Le jugement entrepris sera en conséquence confirmé en ce qu’il a condamné la société Marignan Résidences à verser à la société Jeanad et à Mme [T] la somme de 400.000 € et à la société Cerf-Volant celle de 550.000 € au titre desdites indemnités d’intéressement, avec intérêts au taux légal à compter de la signification du jugement et capitalisation.
Sur les dépens et les frais irrépétibles
Les dispositions du jugement déféré relatives aux dépens et à l’article 700 du code de procédure civile seront confirmées.
En application de l’article 696 du code de procédure civile, la société Marignan Résidences supportera les dépens d’appel.
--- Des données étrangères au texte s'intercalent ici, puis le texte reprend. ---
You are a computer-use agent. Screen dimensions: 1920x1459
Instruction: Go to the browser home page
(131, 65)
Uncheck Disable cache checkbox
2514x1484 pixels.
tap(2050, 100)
Elle sera en outre condamnée à verser à la société Cerf-Volant la somme de 3.000 €, à la société Jeanad la somme de 1.500 € et à Mme [T] la somme de 1.500 € au titre de l’article 700 du code de procédure civile.
PAR CES MOTIFS
La COUR, statuant publiquement, par arrêt contradictoire et en dernier ressort,
CONFIRME le jugement rendu le 12 mai 2022 par le tribunal judiciaire de Versailles ;
Y ajoutant,
CONDAMNE la société Marignan Résidences aux dépens d’appel ;
CONDAMNE la société Marignan Résidences à verser à la société Cerf-Volant la somme de 3.000 €, à la société Jeanad la somme de 1.500 € et à Mme [D] [B] [T] veuve [R] la somme de 1.500 € au titre de l’article 700 du code de procédure civile ;
REJETTE toute autre demande.
Prononcé publiquement par mise à disposition de l’arrêt au greffe de la cour, les parties en ayant été préalablement avisées dans les conditions prévues au deuxième alinéa de l’article 450 du code de procédure civile.
Signé par Madame Bérangère MEURANT, Conseiller pour le Président empêché, et par M. BELLANCOURT, Greffier, auquel la minute de la décision a été remise par le magistrat signataire.